The tour began promptly at 10am in the lobby adjacent to the Blackbird display. Our tour guide gave us a detailed explanation of the mission and capabilities of the SR-71,
which remains one of the fastest operational aircraft in history. The aircraft, which was designed by Lockheed’s Kelly Johnson in a time when slide rulers were the principal engineering design tools, remained ahead of its time even to this day. One ironic piece of trivia involved the material used to build the aircraft: titanium. In order to procure the raw material for the aircraft, the US had to secretly acquire titanium from the Soviet Union, the precious metal’s largest producer, and the Blackbird’s main reconnaissance objective.

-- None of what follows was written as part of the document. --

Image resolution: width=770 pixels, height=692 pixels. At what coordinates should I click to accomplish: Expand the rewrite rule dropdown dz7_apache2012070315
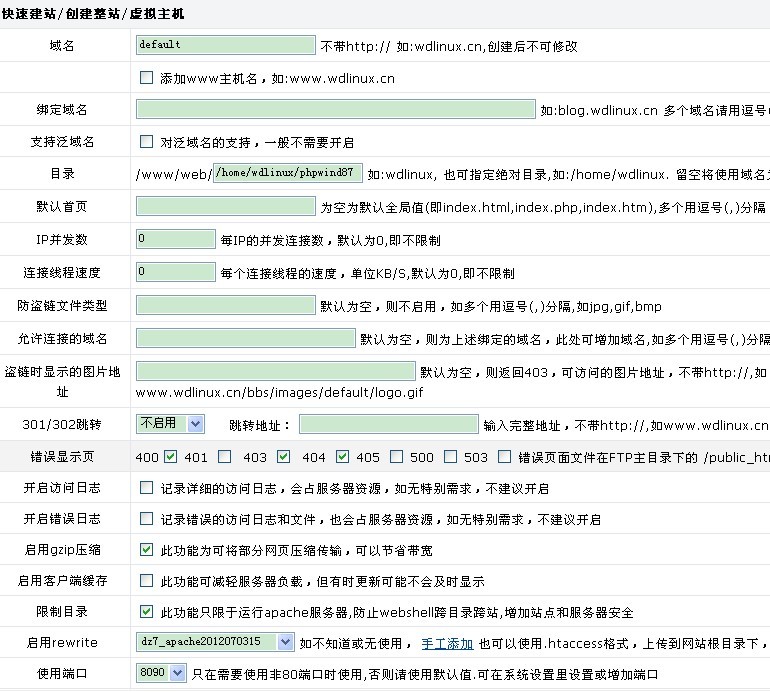215,642
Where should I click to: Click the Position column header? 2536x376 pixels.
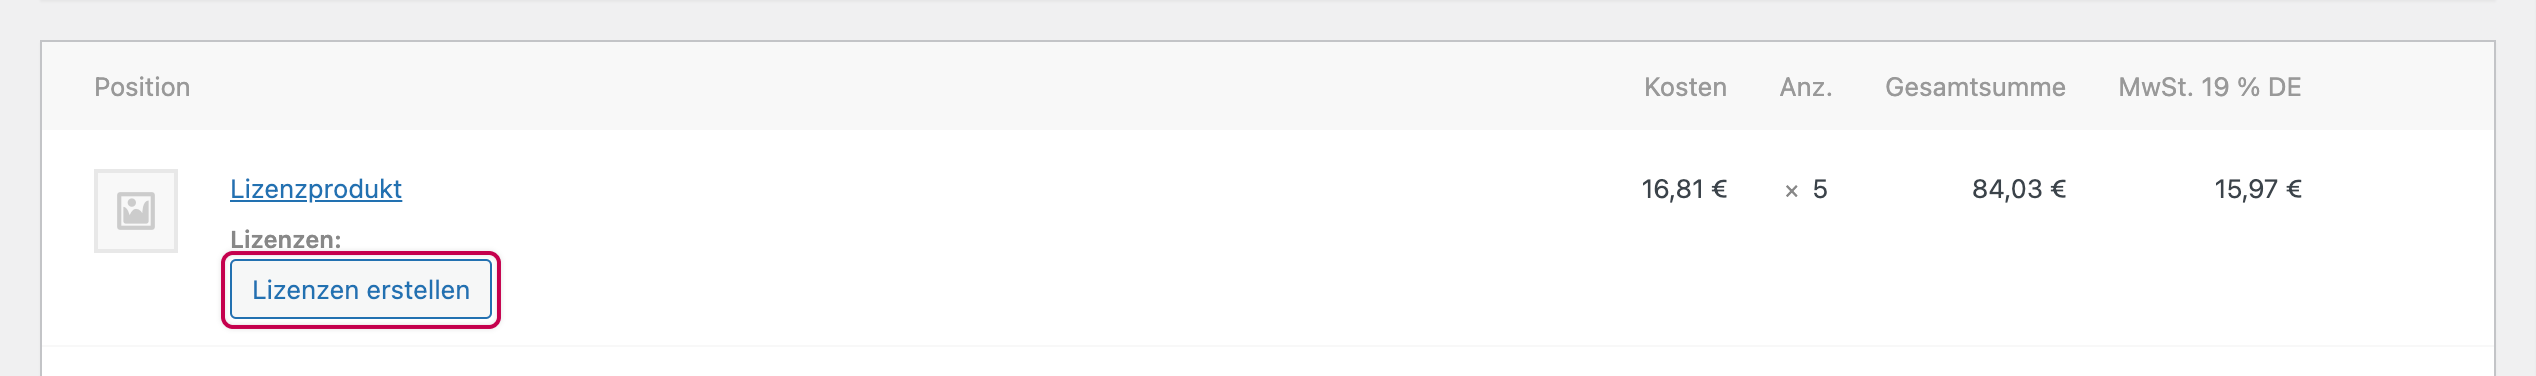(142, 87)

The tour proceeded to the balcony overlooking the main floor of the Museum where our tour guide explained details on each of the
aircraft suspended from the ceiling, and directly below us. among them, the U-2, F-86, T-33, F-84, F-101 Voodoo, etc. We then visited the B-25 Mitchell display and were given a detailed recounting of the Doolittle raid over Tokyo in 1942. A prominent map painted on the
museum floor, recounts the daring mission to visitors. For his successful accomplishments, Billy Mitchell was presented the Congressional Medal of Honor, and the mission showed the Japanese, that their nation was no longer out of reach by the United States. The bombing of Japan also proved a huge morale boost for the American public.
Other aircraft on the main floor included the B-36 Peacekeeper, B-52 Stratofortress, XF-85 Goblin, Nebraska Air National Guard’s own RF-4 Phantom, B-17 Bomber, F-111 Aardvark, etc. The cadets were able to board the B-17 Flying Fortress and experience the closed quarters which became home for many of the American Airmen who flew over the European theater during WWII.

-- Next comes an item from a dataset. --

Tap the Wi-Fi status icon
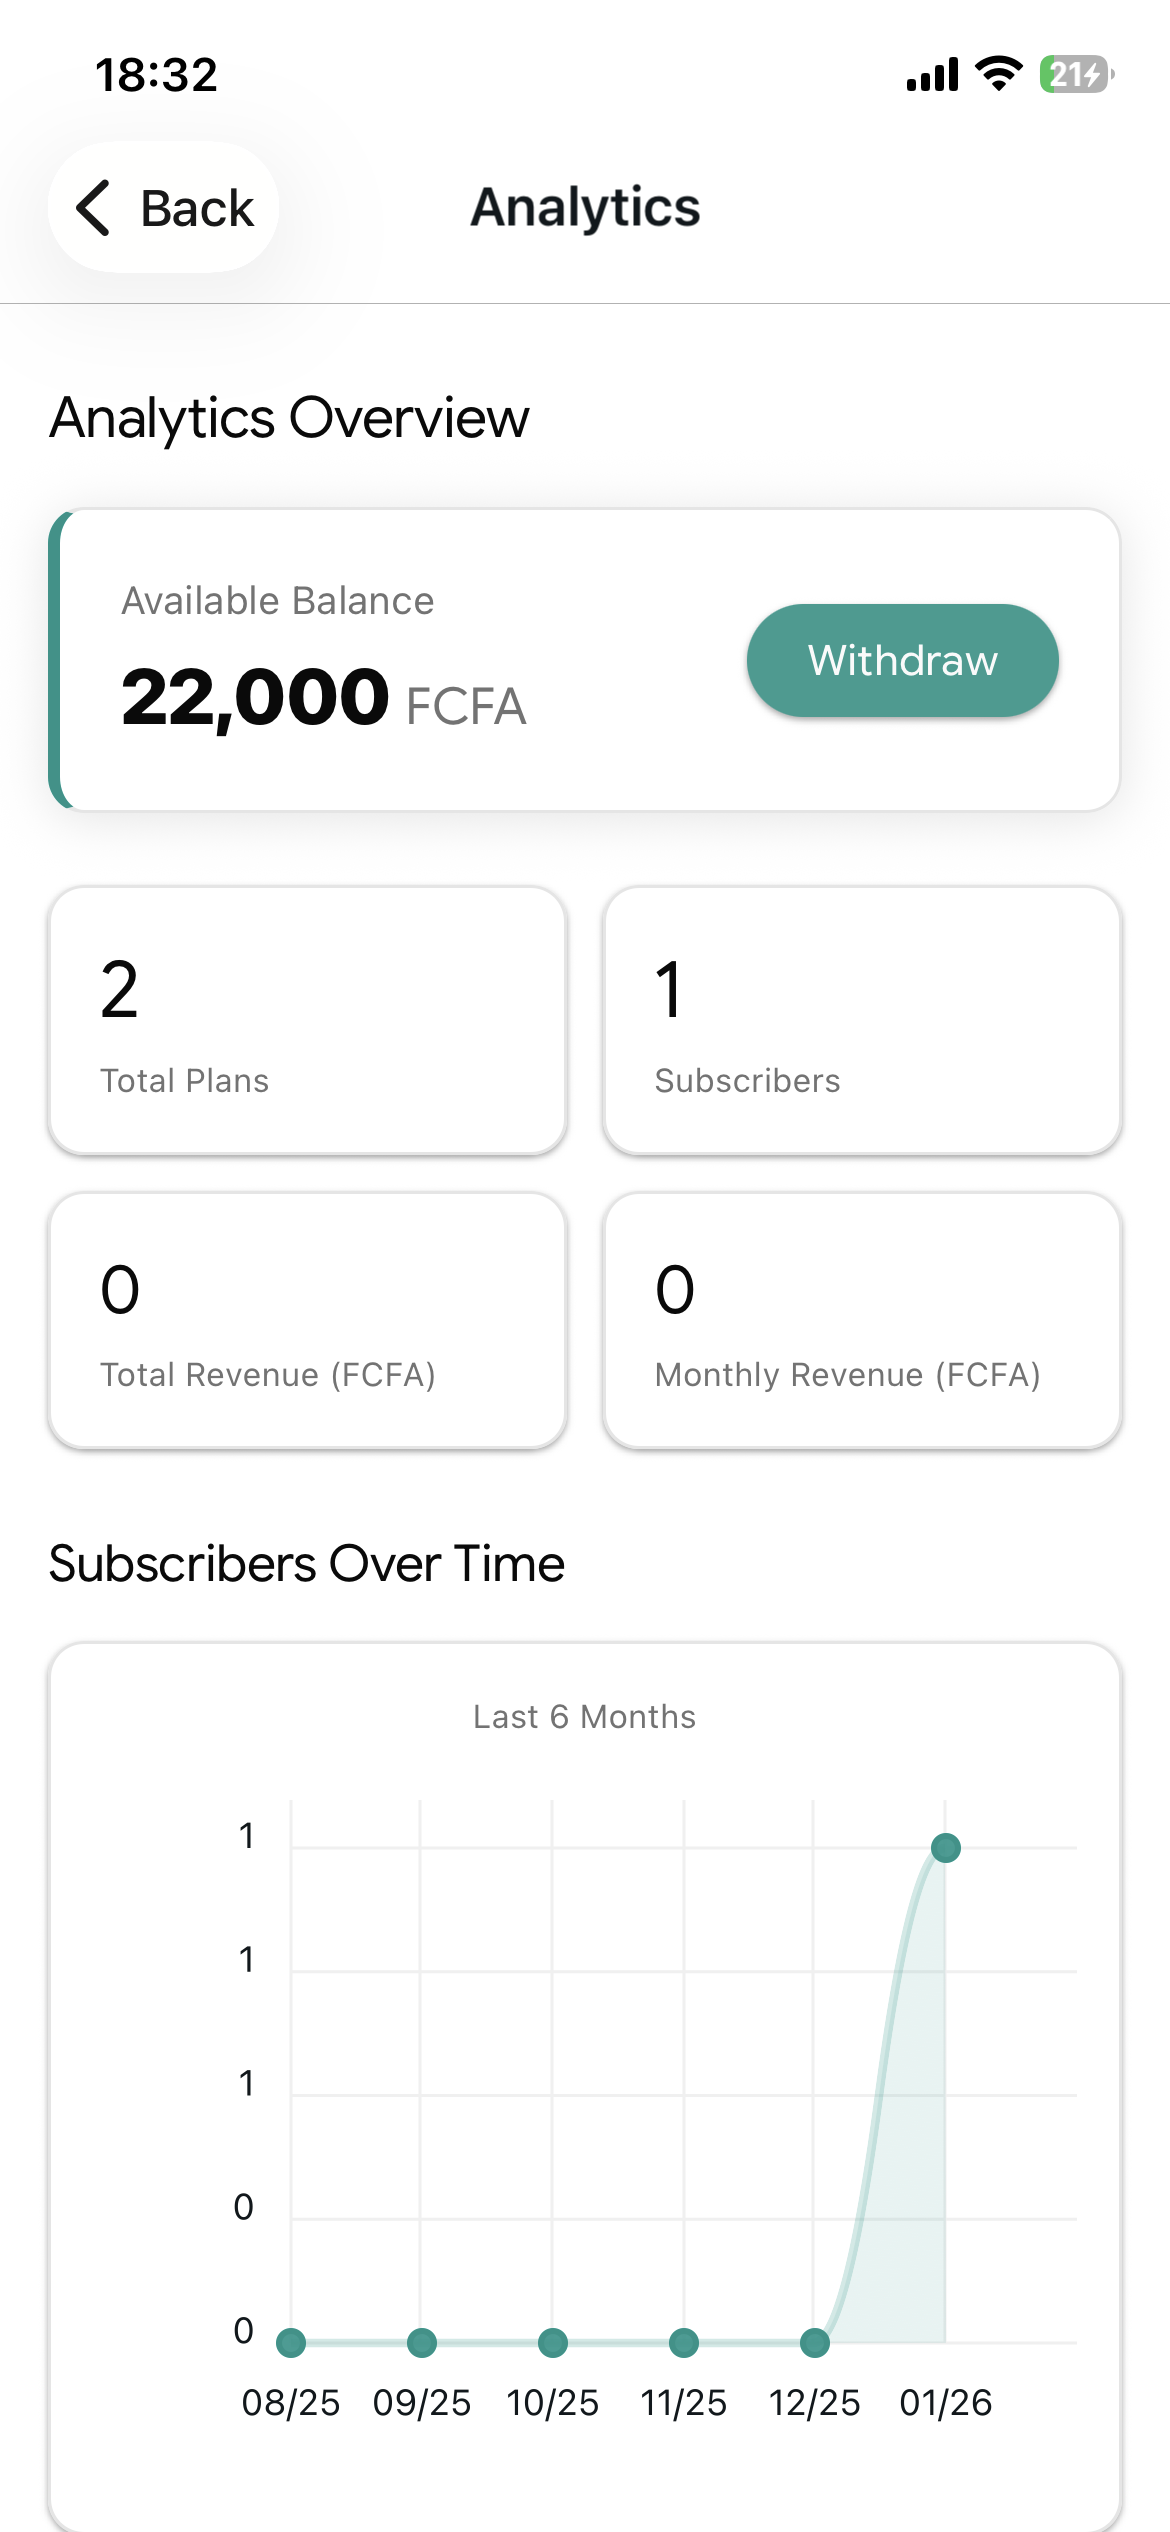 tap(998, 74)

After departing the main display floor, we were given privileged access to the restoration hangar, where a C-54 restoration effort is underway. The aircraft in this hangar are salvaged form locations across the country and brought back to life so that future generations can continue to get a glimpse of the contributions of aviation to America.

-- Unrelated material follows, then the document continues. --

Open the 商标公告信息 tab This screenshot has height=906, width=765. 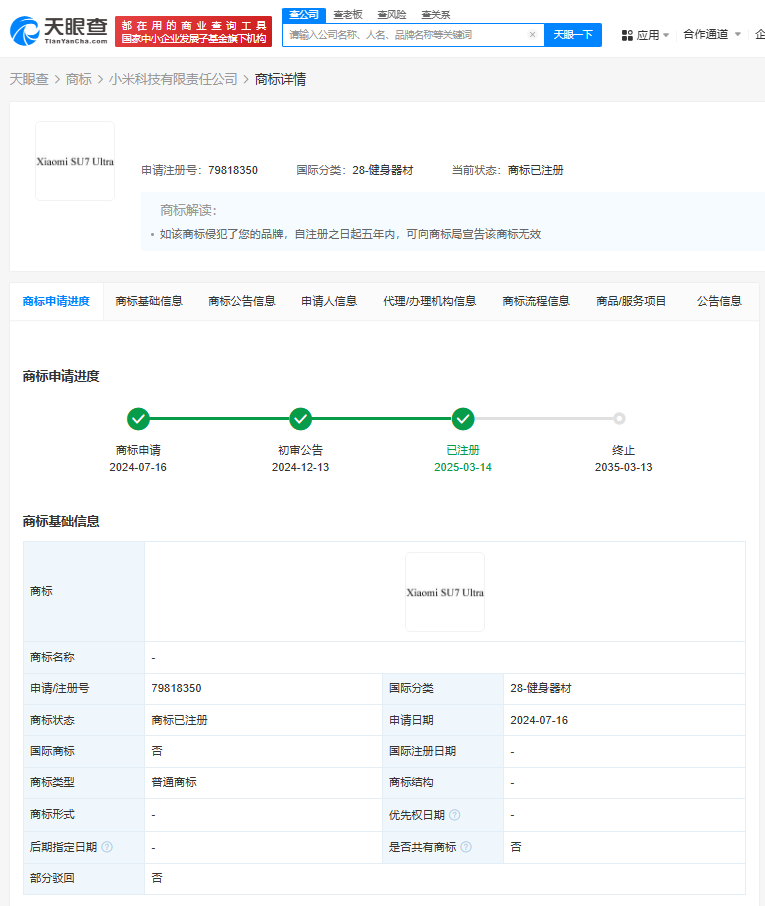click(x=241, y=301)
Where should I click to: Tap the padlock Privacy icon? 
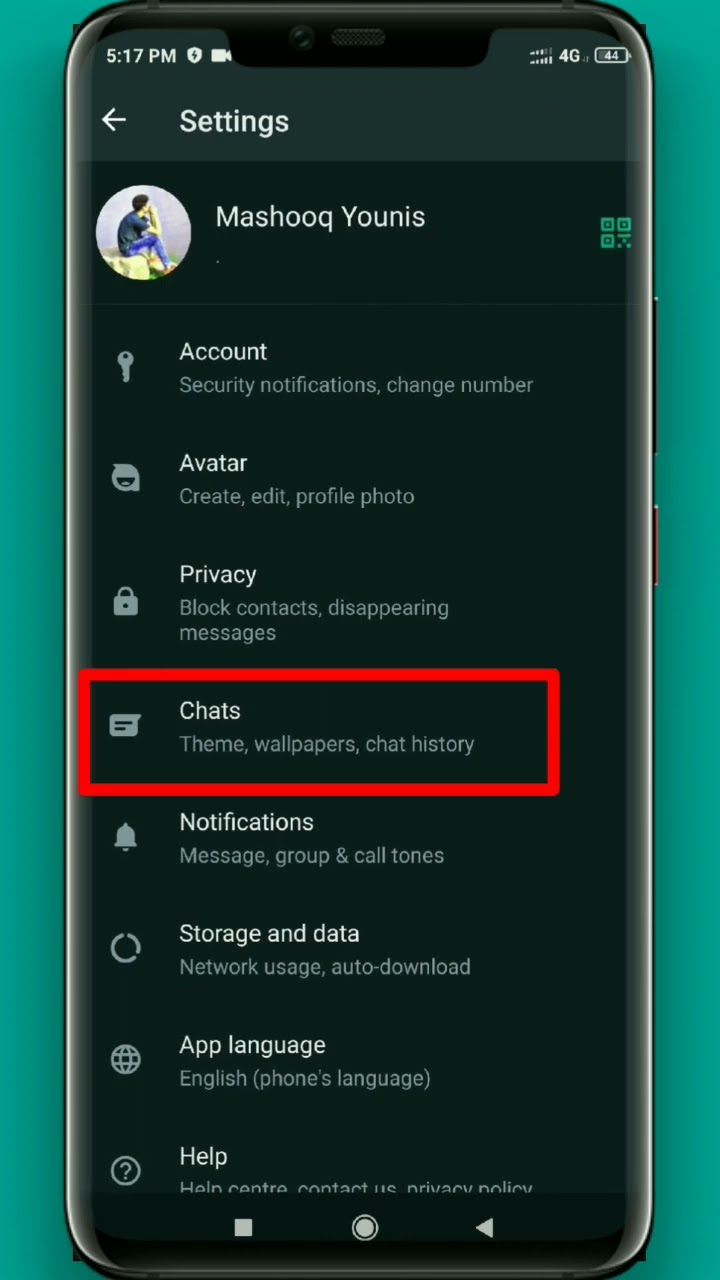click(x=125, y=601)
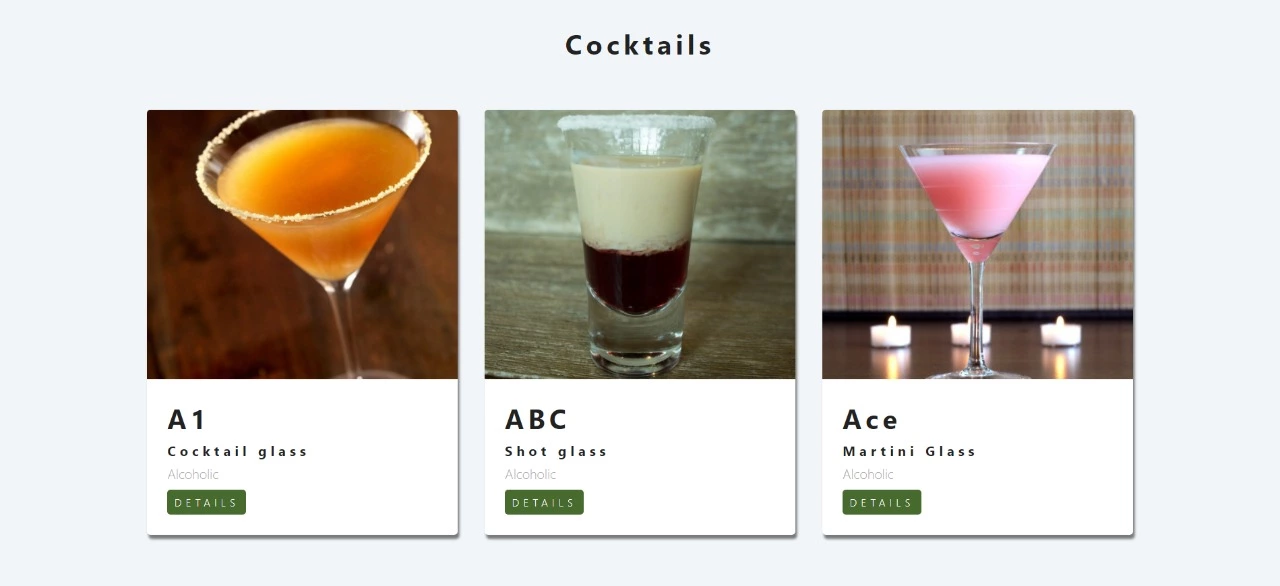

“The complete restoration of an aircraft at the Museum takes, on average, two years and approximately 10,000 man-hours of labor. Usually, only one aircraft is worked on at a time, due to space in the restoration hangar, as well as the quantity of volunteers.”
Our tour concluded next to the B-29 Superfortress as our tour guide explained its ties to Omaha and the connection to the bombing of Hiroshima which helped bring an end to the second World War. The Enola Gay, which is permanently displayed at the Smithsonian Air And Space Museum, was built in Omaha.
Following the tour, the cadets proceeded to ride the full motion simulators, then wound down with a healthy lunch at the Museum’s diner, followed by a visit to the gift shop.
The Omaha Composite squadron is grateful to the staff and volunteers of the Strategic Air & Space museum for their time and dedication in preserving America’s Military aviation treasures.